Description of the task ::
Lift out all lines below that contain "will".

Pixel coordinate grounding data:
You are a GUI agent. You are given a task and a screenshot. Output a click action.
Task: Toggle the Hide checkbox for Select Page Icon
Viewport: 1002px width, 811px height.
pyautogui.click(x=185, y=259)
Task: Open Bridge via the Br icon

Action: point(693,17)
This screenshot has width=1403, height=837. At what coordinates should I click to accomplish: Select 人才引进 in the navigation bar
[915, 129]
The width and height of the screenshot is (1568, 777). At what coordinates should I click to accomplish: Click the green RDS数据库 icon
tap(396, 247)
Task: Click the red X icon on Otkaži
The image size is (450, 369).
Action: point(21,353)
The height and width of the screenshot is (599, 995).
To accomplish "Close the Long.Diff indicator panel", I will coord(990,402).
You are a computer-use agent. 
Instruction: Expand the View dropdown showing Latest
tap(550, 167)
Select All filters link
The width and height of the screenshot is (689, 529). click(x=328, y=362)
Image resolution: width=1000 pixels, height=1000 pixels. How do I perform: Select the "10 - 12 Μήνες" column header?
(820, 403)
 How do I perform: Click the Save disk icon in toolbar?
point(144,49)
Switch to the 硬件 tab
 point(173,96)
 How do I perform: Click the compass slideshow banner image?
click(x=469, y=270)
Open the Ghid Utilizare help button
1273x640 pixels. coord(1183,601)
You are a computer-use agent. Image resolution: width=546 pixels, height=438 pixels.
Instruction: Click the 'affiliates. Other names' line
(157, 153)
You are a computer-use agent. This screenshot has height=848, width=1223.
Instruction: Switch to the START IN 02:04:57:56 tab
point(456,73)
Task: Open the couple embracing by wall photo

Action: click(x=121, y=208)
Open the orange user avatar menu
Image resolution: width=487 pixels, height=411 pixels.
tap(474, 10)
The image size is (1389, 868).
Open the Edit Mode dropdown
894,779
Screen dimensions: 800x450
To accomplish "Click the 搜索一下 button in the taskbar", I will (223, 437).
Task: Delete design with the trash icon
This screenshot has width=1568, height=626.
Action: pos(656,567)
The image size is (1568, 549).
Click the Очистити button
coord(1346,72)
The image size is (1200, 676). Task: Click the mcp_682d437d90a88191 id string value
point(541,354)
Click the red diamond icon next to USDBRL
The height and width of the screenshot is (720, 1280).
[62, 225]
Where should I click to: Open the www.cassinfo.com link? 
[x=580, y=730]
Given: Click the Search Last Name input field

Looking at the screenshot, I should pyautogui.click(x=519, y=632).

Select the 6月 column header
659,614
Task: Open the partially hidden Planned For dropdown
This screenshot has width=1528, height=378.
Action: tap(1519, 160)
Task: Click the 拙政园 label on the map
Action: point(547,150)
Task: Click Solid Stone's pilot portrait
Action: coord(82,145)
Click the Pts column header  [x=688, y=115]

Exercise solution ::
To accomplish "Close the Long.Diff indicator panel", I will coord(990,402).
To accomplish "Click the 搜索一下 button in the taskbar", I will (223, 437).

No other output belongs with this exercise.